= Ion network =

Ionic structure in solution

An ion network is an interconnected network or structure composed of ions in a solution. The term "ion network" was coined by Cho and coworkers in 2014. The notion of extended ion aggregates in electrolyte solutions, however, can be found in an earlier report. The ion network is particularly relevant in high-salt solutions where ions can aggregate and interact strongly and it has been investigated in an increasing number of research and review articles.

In high-salt solutions, ions can form clusters or aggregates due to their electrostatic interactions. These aggregates may further organize into spatially more extensive networks, where ions are connected through electrostatic forces and possibly other types of interactions, such as hydrogen bonding.

The formation of percolating ion networks can significantly affect the surrounding solvent molecules, particularly the water hydrogen-bonding networks in aqueous solutions that become intertwined with morphologically complementary ion networks. The presence of ion networks can disrupt the hydrogen-bonding network of water molecules, altering the structure and properties of the solution. This disruption in water structure may have implications for various phenomena, including solvation dynamics, ion transport, and chemical reactions occurring in the solution.

Overall, the concept of an ion network highlights the complex and dynamic interactions between ions and solvent molecules in solution, and its understanding is crucial for elucidating the behavior of electrolyte solutions in various contexts, ranging from biological systems to industrial processes, including lithium-ion batteries.

== Research ==
The study of ion networks and their implications in solution chemistry is an active and interdisciplinary field that has attracted attention from researchers across various disciplines, including chemistry, physics, materials science, and biology. Here are some key research subjects and activities in this field:

- Electrolyte Solutions and Ionic Liquids: Electrolyte solutions, which contain dissolved ions, and ionic liquids, which are essentially molten salts at room temperature, are important systems for studying ion networks. Researchers have investigated the structure and dynamics of ion networks in these systems using a variety of experimental and theoretical techniques.

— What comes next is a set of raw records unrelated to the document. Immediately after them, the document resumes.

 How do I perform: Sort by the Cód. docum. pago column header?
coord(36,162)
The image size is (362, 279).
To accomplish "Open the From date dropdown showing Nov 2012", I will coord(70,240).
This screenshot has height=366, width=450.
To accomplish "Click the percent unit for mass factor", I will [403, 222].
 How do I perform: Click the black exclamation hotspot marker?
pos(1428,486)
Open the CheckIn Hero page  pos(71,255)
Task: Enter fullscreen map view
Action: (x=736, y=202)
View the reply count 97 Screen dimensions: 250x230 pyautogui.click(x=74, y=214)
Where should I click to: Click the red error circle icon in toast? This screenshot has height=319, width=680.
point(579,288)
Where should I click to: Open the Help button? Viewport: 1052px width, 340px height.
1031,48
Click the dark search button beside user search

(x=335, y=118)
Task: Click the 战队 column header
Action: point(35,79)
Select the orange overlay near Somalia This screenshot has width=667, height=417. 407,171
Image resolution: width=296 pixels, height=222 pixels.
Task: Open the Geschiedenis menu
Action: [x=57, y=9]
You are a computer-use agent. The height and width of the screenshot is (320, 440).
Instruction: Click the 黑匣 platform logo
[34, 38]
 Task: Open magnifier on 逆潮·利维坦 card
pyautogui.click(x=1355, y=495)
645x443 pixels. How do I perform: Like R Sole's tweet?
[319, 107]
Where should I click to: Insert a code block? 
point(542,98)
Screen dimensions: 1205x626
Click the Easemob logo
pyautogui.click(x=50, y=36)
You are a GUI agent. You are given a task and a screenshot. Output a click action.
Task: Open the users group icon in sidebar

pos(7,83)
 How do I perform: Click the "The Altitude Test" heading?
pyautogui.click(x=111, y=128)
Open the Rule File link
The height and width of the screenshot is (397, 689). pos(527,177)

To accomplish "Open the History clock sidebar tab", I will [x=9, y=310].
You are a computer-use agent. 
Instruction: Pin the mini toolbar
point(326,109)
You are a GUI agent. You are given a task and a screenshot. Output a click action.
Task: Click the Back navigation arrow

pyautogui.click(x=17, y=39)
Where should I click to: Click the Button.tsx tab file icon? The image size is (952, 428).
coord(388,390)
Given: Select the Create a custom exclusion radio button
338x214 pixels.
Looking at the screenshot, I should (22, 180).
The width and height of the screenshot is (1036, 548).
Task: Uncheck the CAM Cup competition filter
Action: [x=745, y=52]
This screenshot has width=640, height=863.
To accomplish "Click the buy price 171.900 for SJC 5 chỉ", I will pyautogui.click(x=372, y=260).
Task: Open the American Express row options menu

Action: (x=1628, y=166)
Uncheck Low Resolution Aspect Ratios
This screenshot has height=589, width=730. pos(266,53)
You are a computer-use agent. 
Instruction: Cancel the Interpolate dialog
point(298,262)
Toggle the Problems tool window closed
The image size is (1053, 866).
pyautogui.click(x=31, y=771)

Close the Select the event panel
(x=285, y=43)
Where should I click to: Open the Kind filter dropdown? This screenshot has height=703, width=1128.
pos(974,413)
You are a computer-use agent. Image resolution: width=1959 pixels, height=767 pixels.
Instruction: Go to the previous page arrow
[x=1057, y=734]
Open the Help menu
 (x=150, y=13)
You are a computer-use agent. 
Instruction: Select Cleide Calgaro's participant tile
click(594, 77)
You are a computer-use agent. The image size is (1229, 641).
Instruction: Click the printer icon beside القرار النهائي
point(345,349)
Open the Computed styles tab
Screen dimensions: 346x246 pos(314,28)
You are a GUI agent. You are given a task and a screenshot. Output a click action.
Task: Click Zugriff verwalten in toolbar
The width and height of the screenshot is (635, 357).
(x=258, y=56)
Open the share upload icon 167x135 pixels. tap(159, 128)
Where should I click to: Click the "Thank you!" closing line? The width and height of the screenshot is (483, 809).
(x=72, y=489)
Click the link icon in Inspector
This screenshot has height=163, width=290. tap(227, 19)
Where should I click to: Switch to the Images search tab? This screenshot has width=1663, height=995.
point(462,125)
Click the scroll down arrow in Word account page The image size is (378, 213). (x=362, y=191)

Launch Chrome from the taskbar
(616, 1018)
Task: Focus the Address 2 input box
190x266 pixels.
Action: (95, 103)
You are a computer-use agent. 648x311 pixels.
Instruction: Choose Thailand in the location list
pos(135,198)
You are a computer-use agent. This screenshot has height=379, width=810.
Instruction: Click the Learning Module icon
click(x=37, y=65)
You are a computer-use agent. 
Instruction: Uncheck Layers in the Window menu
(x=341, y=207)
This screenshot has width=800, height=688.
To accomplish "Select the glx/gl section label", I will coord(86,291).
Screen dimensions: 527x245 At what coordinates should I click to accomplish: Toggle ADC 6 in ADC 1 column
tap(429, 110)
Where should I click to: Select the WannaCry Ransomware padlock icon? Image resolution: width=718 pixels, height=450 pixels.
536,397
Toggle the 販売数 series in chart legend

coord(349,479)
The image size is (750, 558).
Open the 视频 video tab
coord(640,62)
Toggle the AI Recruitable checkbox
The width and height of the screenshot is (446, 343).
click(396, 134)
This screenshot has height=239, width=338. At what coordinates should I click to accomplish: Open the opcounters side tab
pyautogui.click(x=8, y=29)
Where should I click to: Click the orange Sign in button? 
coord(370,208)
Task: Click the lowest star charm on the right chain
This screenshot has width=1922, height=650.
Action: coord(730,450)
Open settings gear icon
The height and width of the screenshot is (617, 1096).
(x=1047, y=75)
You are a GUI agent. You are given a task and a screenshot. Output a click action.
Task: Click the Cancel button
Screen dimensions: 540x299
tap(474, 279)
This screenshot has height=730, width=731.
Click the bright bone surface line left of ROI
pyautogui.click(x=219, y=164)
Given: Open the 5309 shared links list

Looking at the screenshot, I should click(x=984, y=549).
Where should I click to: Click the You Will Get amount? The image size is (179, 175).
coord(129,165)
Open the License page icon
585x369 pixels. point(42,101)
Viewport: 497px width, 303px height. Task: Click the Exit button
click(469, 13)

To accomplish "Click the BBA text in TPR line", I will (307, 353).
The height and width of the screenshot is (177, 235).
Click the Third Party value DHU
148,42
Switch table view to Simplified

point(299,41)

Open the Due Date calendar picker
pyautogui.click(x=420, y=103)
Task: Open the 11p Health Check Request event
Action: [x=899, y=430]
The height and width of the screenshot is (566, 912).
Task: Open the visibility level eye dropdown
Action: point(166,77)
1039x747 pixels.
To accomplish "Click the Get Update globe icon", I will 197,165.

- Molecular Dynamics (MD) Simulations: Molecular dynamics simulations play a crucial role in understanding ion networks at the molecular level. By simulating the behavior of individual ions and solvent molecules over time, researchers can explore the formation, structure, and dynamics of ion networks in solution.

- Spectroscopic Techniques: Experimental techniques such as infrared spectroscopy, nuclear magnetic resonance (NMR) spectroscopy, and X-ray scattering are commonly used to study ion networks in solution. These techniques provide valuable information about the structure, composition, and dynamics of ion networks.

- Hofmeister Effect: The Hofmeister effect refers to the phenomenon where the addition of specific ions to a solution can significantly alter the solubility, stability, and other properties of solutes. Understanding the Hofmeister effect is essential for elucidating the role of ion networks in solution chemistry.

- Soft Matter Physics: Ion networks in solution are also of interest in the field of soft matter physics, where researchers study the behavior of complex fluids and materials. Understanding the structure and dynamics of ion networks is crucial for designing new materials with tailored properties.

- Graph Theory Analysis: Ions often self-assemble into large and polydisperse aggregates in solution. Graph-theoretical approaches have been applied to quantitatively study morphological characteristics of these structural patterns including ion networks. In this approach, the aggregate structures taken from MD trajectories are treated as mathematical structures called graphs, and their properties, such as graph spectrum, degree distribution, clustering coefficient, minimum path length, and graph entropy, are calculated and analyzed. For example, this approach has been used to identify two morphologically different ion aggregates, namely localized clusters and extended networks, in high-salt solutions of the Hofmeister series of ions.